Westerns are few and far between in the modern age of cinema. Chloe Zhao’s Nomadland and The Rider, or John Maclean’s Slow West are quieter takes on the genre, placing unconventional leads at the heart of the film.

What are not few and far between in modern cinema is Mission: Impossible films. If Westerns can show us the history of the human psyche, the Mission: Impossible series can demonstrate to us the external threats taking up the thoughts of populations.

Mission: Impossible after the cold war

The first Mission: Impossible film was released in 1996. Inspired by the 1960s television show of the same name, the first four films in the series came somewhat infrequently, with a new director taking on the franchise each time. This gave a smaller-scale, episodic feeling to the franchise.

The first film directed by Brian de Palma was a departure from the other action films of the 90s like Independence Day that presented scenes of whole-world decimation and instead took a stripped-back approach, ending in a simple heist. The 90s was the first post-Cold War decade and many films, like Heat, took a smaller-scale approach, removing threats from outside the country and instead focusing on internal ideological struggles and government accountability.

In this vein, in the first film, the Jon Voight character of Jim Phelps was a callback to one of the original lead heroes of the TV show. But the film turned him into a key antagonist, flipping the script on who you can trust.

Mission: Impossible in the age of AI

Mission: Impossible III was the first film released following 9/11 and began to tackle real-world politics like the supply of deadly arms from America to other parties. Later, as the franchise continued, it began to explore the limits of technology. The films have become known for their use of realistic face masks and voice augmentation, a physical precursor to what artificial intelligence can do in the virtual world.

Mission: Impossible Dead Reckoning and Final Reckoning, the final instalments in the franchise, handle the two-part story of The Entity. The Entity is an omniscient and omnipresent AI tool that is slowly imbedding itself across the nuclear powers of the world and bringing a doomsday-esque cult along with it.
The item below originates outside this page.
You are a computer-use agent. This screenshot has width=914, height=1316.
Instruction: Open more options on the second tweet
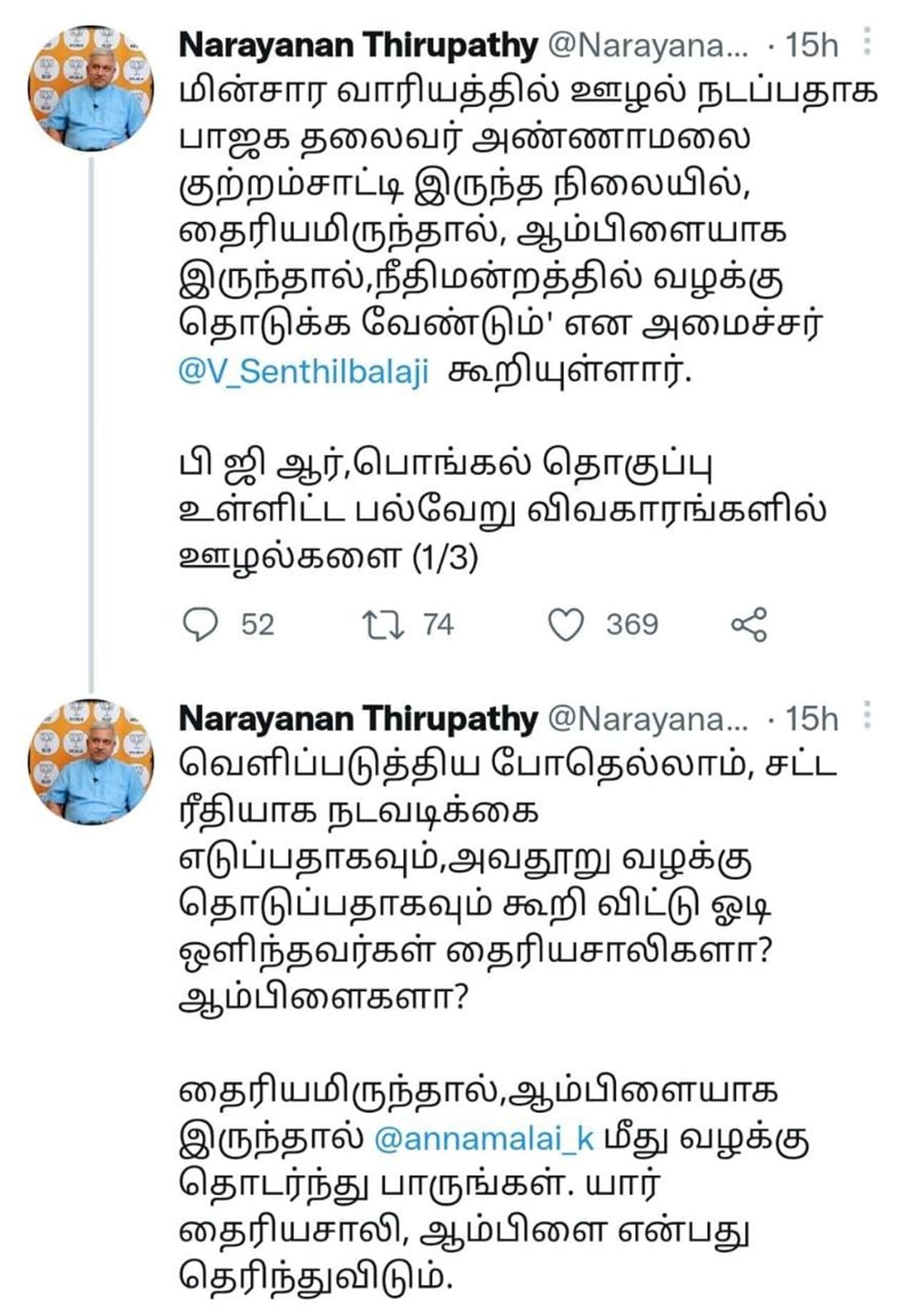coord(867,715)
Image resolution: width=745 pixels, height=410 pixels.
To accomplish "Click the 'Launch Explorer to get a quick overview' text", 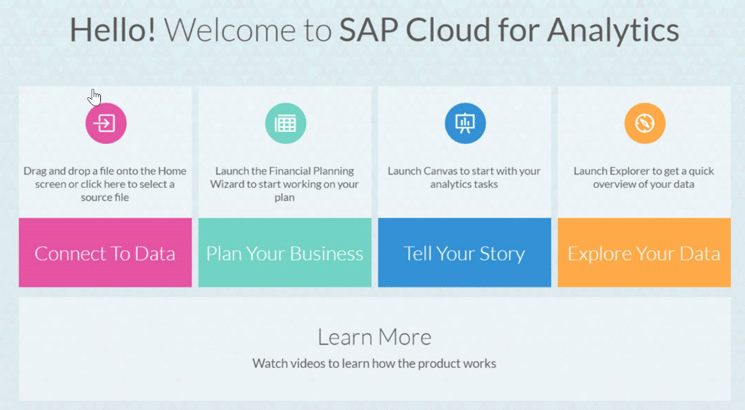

AI is unavoidable in modern life. It is embedded in internet searches and phone software. While an omnipresent AI like The Entity isn’t around just yet, there have been reports as recently as May 2025 of a ChatGPT model that refused to shut down after it had been instructed to do so. As AI evolves and learns, something akin to The Entity is never far from most people’s minds.

Within its filmmaking, Final Reckoning takes an anti-AI approach. Tom Cruise is known for his death-defying stunts and this time around he can be seen jumping between two flying planes with just a thin wire in the sky to support him. Cruise’s demand for realism and practical stunts in all his films pushes back on the industry’s reliance on green screens and technology, instead presenting a real person performing a real stunt. Similarly, an extended sequence in a submarine is done as practically as it can, but is also almost entirely silent, perhaps stretching the dwindling attention spans of modern viewers in the age of social media.

A mirror image of society

Like Westerns in the last age of Hollywood, the Mission: Impossible films hold a mirror to contemporary psyches, whether that be post-Cold War ideological struggles with government accountability, issues with selling arms to external parties, or AI.

Like Clint Eastwood and John Wayne before him, Tom Cruise will be vital for future historians trying to decipher the threats that faced modern society between the 1990s and the 2020s.